▸ **RECORDED INFORMATION**
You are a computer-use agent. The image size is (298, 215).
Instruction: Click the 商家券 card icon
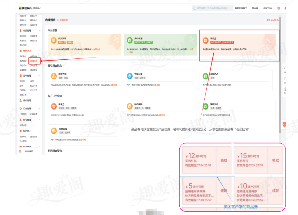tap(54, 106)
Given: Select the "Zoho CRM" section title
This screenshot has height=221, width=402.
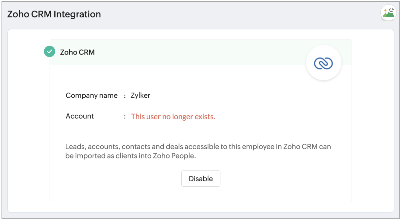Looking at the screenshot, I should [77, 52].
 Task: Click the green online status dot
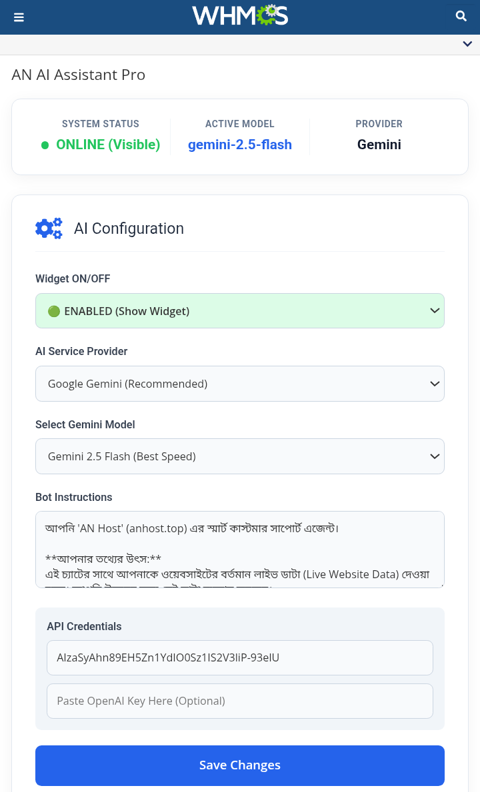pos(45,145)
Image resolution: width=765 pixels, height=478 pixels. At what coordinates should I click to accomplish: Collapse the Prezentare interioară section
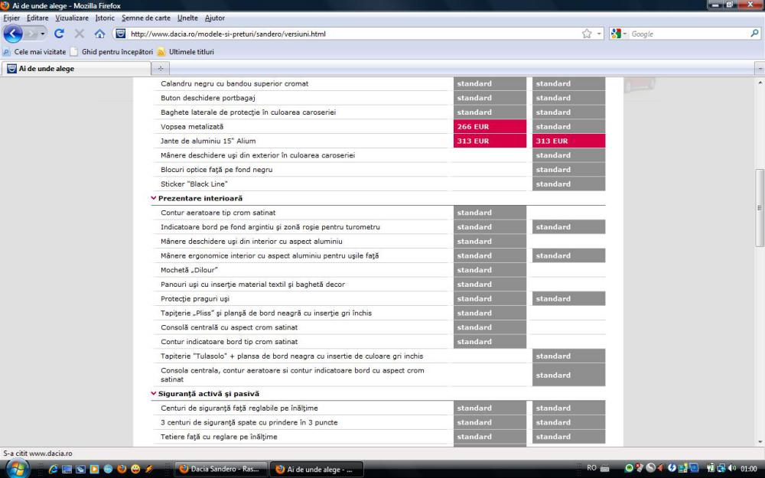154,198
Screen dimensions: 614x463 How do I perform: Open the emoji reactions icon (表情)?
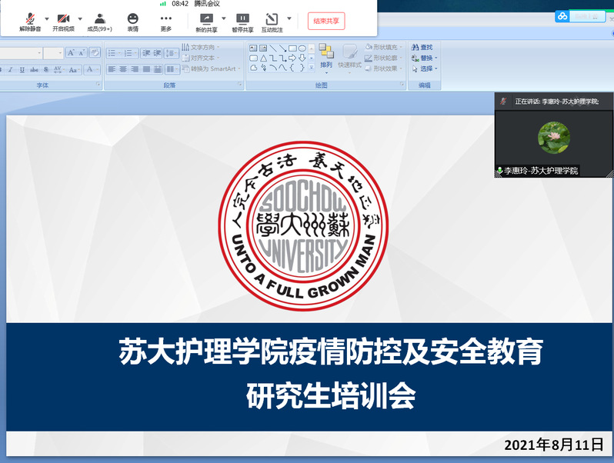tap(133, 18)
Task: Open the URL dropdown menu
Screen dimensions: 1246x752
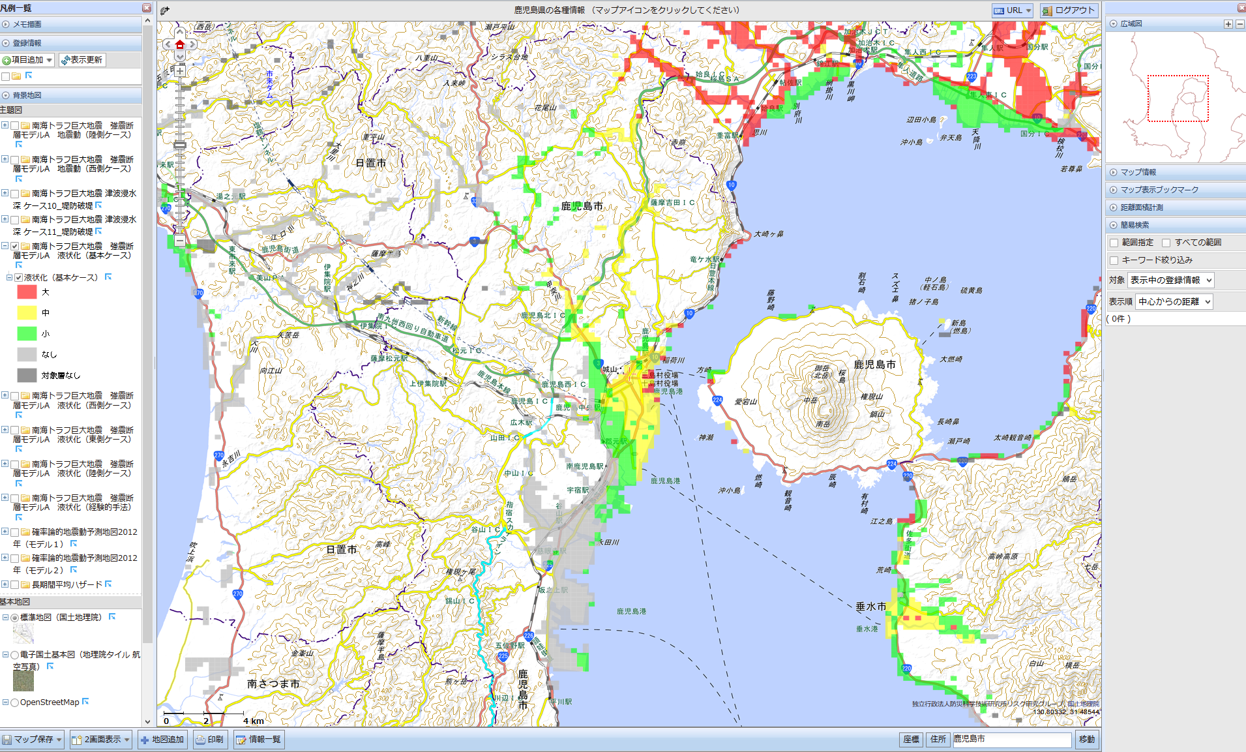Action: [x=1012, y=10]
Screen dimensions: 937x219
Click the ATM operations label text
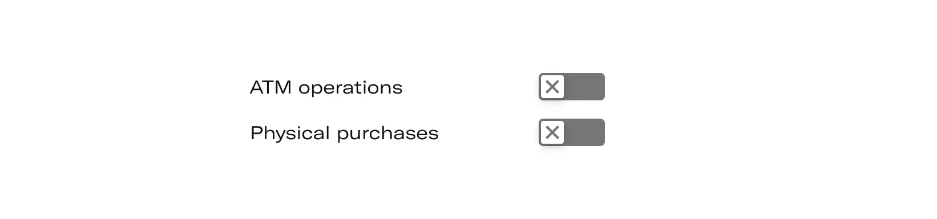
==
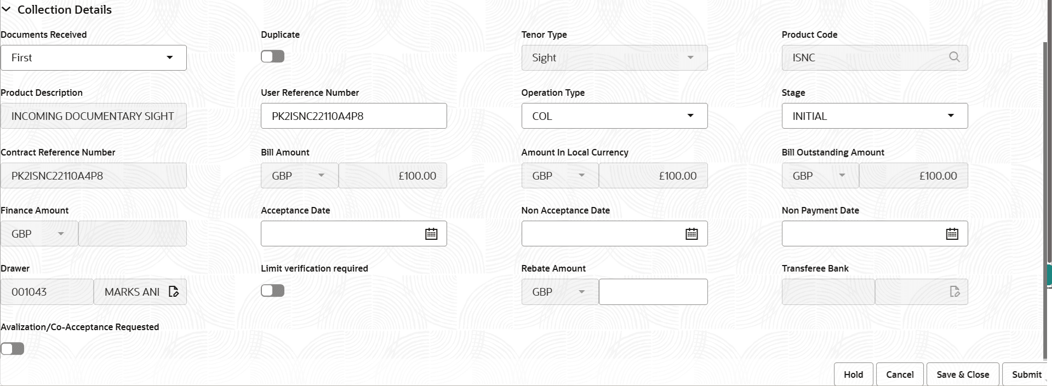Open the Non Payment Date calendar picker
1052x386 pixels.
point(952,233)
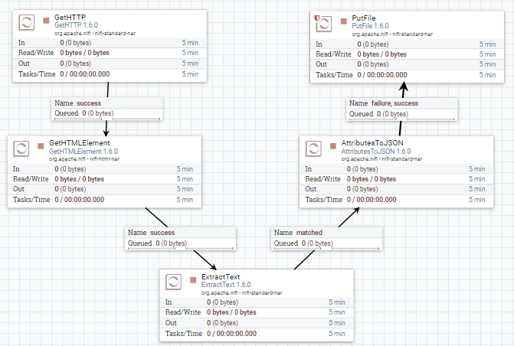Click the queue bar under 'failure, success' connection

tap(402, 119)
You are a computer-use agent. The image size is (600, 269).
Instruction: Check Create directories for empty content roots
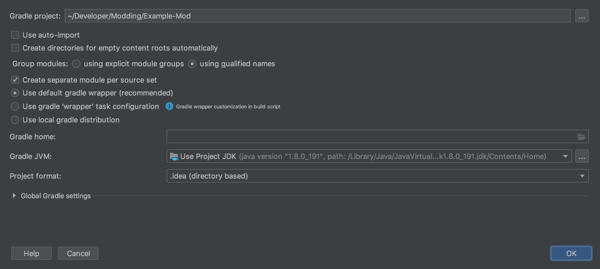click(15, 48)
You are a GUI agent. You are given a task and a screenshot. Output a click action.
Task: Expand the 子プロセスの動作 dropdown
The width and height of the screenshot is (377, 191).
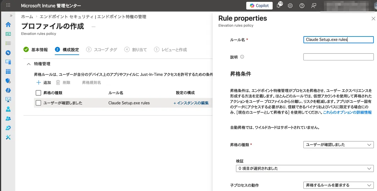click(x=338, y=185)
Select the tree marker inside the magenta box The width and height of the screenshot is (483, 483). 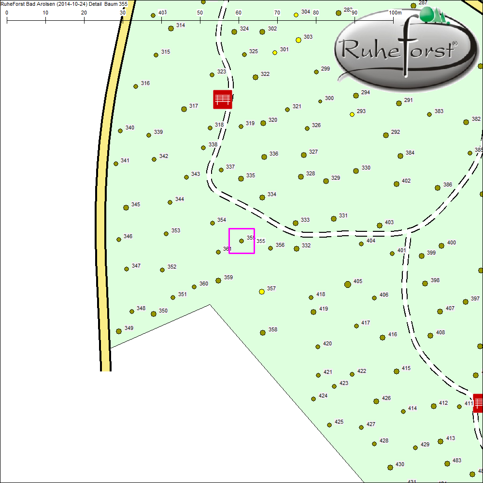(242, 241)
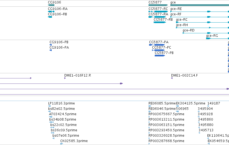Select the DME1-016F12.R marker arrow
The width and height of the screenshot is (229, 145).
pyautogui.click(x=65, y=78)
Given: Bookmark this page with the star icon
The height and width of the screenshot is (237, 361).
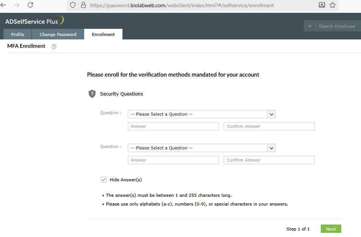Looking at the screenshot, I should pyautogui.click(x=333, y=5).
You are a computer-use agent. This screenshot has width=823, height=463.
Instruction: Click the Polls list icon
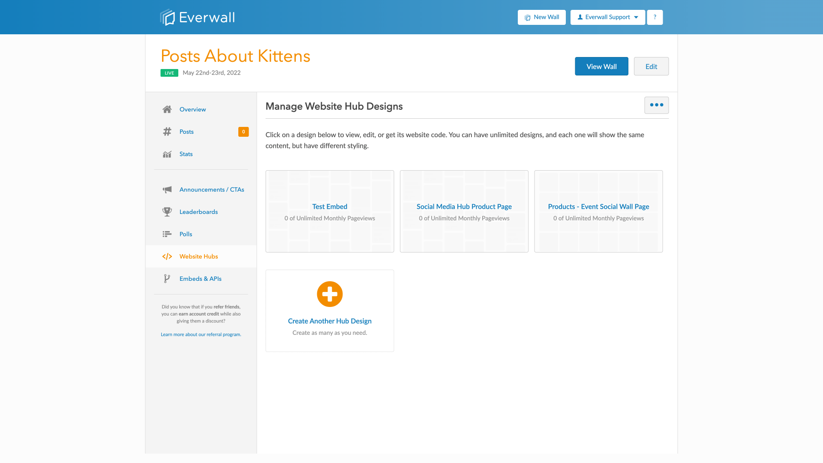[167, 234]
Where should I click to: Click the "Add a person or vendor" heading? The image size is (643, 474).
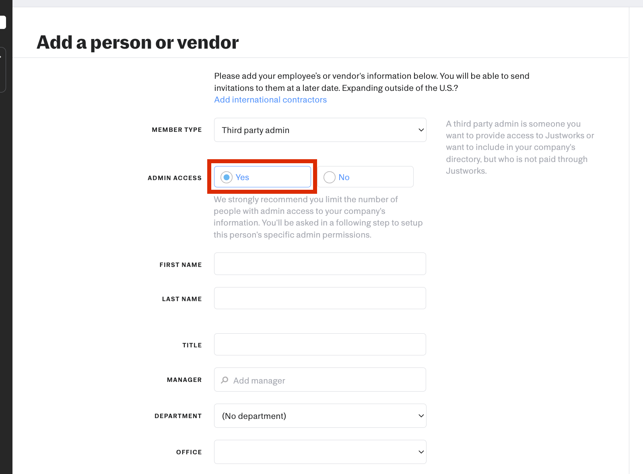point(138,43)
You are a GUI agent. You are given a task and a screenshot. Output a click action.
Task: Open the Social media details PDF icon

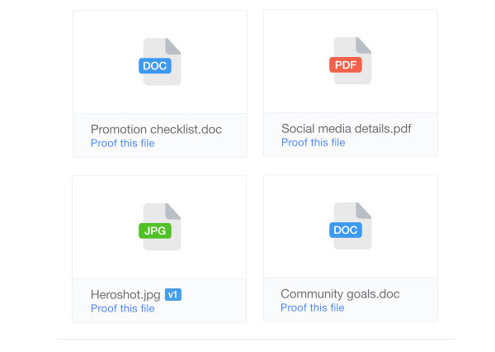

▸ **WHAT YOU NEED TO DO**
Copy the lines above exactly, starting with the line that contains "This screenshot has height=221, width=402." and ending with the line that contains "Click the ATM operations label text", and leave out any pictures.

▸ **YOUR SOLUTION**
This screenshot has height=221, width=402.
Looking at the screenshot, I should [77, 52].
 Task: Click the green online status dot
pos(45,145)
Image resolution: width=765 pixels, height=478 pixels. At what coordinates should I click to accomplish: Collapse the Prezentare interioară section
154,198
Screen dimensions: 614x463 How do I perform: Open the emoji reactions icon (表情)?
tap(133, 18)
Task: Open the URL dropdown menu
Screen dimensions: 1246x752
Action: [x=1012, y=10]
Screen dimensions: 937x219
Click the ATM operations label text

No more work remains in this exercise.